What this exercise asks:
1: Copy the stretch of the article on California's SB 573 from "According to the" through "microchipped, as specified.", word for word.
2: In the article on California's SB 573, rewrite the paragraph beginning "If the agency, shelter, or group does not have microchipping capability" as a short bulleted list that keeps its main facts.
3: Write a continuation of the article on California's SB 573, starting after its last sentence.

Excerpted text:
· · · ·

On Friday, Governor Gavin Newsom signed SB 573 by Senator Ling Ling Chang (R-Diamond Bar) requiring shelters and animal control agencies to microchip all dogs and cats with current information before releasing them to adoptive owners or an owner seeking to reclaim them.
According to the bill, it would prohibit a public animal control agency or shelter, society for the prevention of cruelty to animals shelter, humane society shelter, or rescue group from releasing a dog or cat to an owner seeking to reclaim it, or adopting out, selling, or giving away a dog or cat to a new owner, unless the dog or cat is or will be microchipped, as specified.
If the agency, shelter, or group does not have microchipping capability on location, the bill would require that the agency, shelter, or group make a good faith effort to locate available free or discounted regional microchipping services and provide that information to the owner or new owner. The bill would exempt from these microchipping requirements a dog or cat that is medically unfit for a microchipping procedure, or a dog or cat reclaimed or received by an owner who signs a form stating that the cost of microchipping would impose an economic hardship for the owner, as provided.

· · · ·

Material shown:
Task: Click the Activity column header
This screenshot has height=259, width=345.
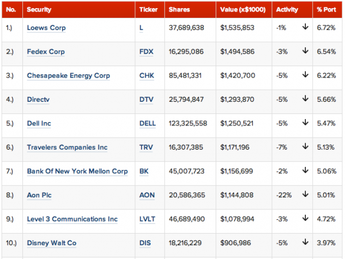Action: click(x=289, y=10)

· · · ·

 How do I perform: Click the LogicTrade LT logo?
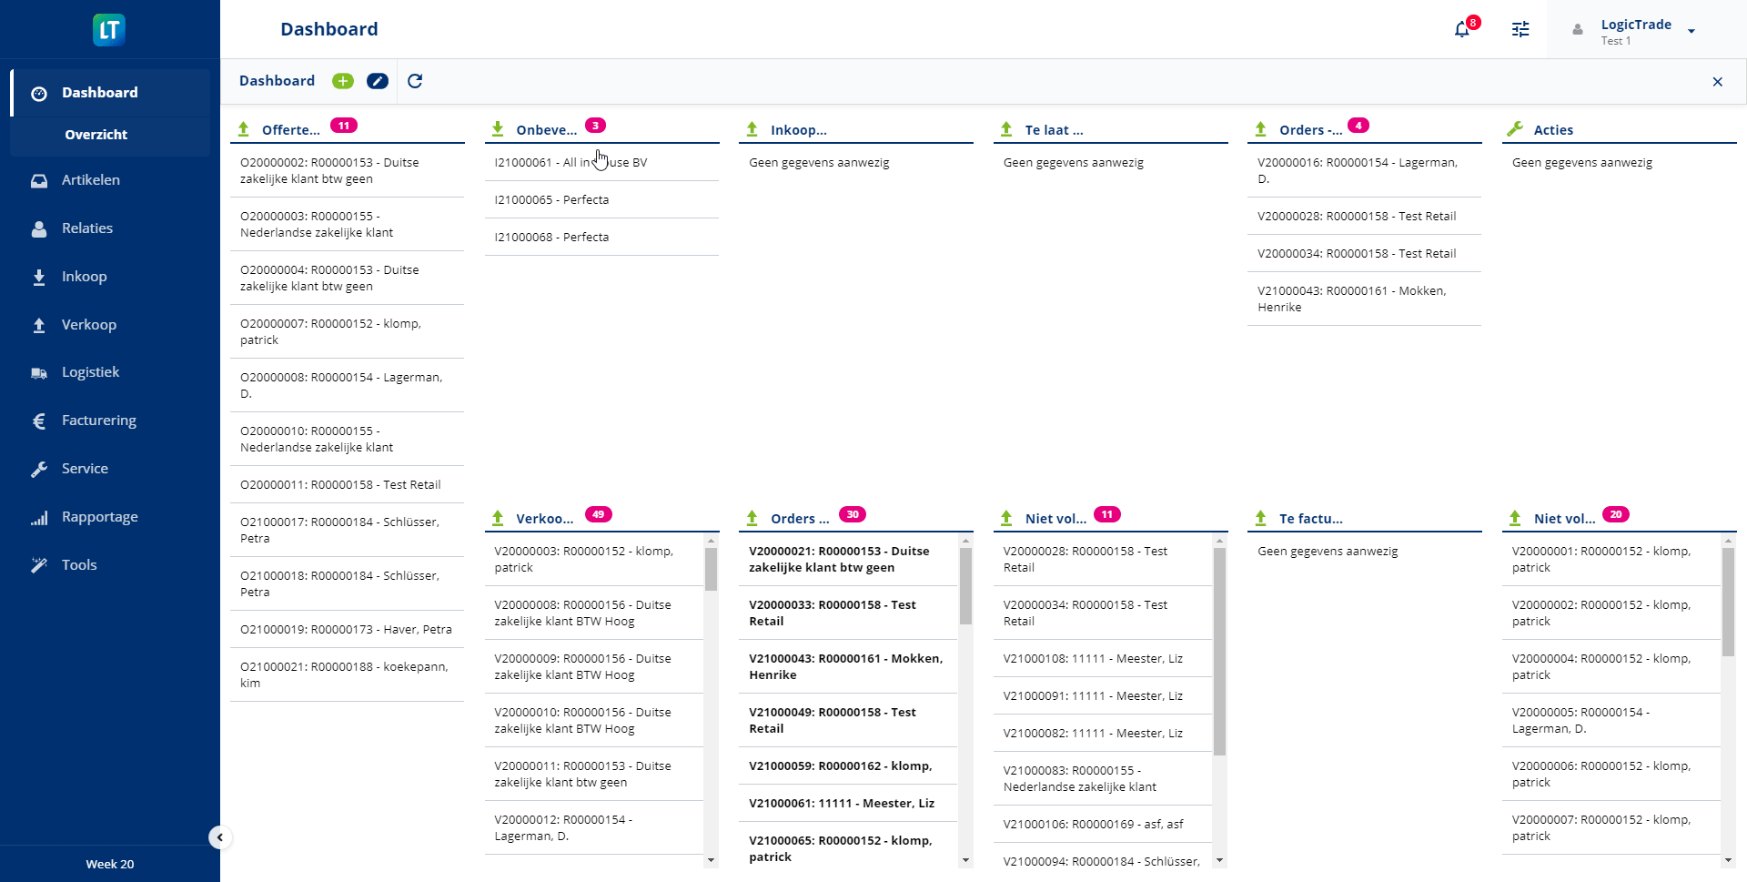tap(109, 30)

· · · ·

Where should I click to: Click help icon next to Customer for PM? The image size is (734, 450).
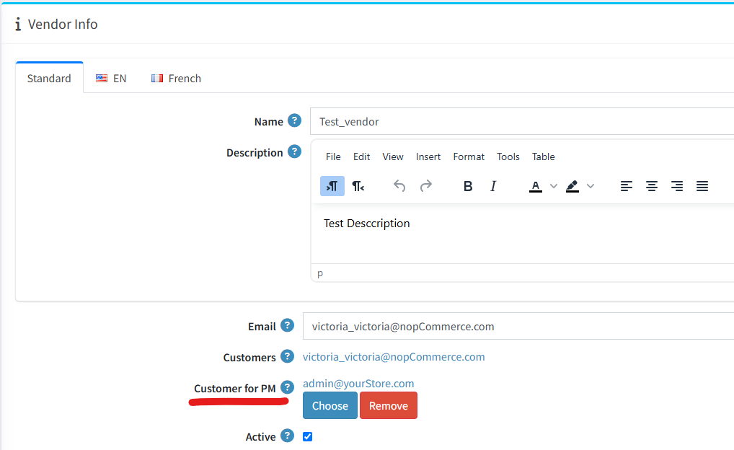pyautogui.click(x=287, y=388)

· · · ·

Results for each task:
1:
According to the bill, it would prohibit a public animal control agency or shelter, society for the prevention of cruelty to animals shelter, humane society shelter, or rescue group from releasing a dog or cat to an owner seeking to reclaim it, or adopting out, selling, or giving away a dog or cat to a new owner, unless the dog or cat is or will be microchipped, as specified.

2:
- An agency, shelter, or group without on-site microchipping must make a good faith effort to find free or discounted regional microchipping services and give that information to the owner or new owner.
- A dog or cat that is medically unfit for microchipping is exempt.
- A dog or cat is also exempt if its owner signs a form stating that the cost of microchipping would be an economic hardship.

3:
Under the bill, an agency, shelter, or group that violates these provisions on or after January 1, 2022, would be subject to a civil penalty of $100, except as specified.
More than 500,000 dogs and cats are brought into California shelters each year and more than half are euthanized. Only 15 percent of dogs and two percent of the cats in shelters without identification are ever reunited with their families.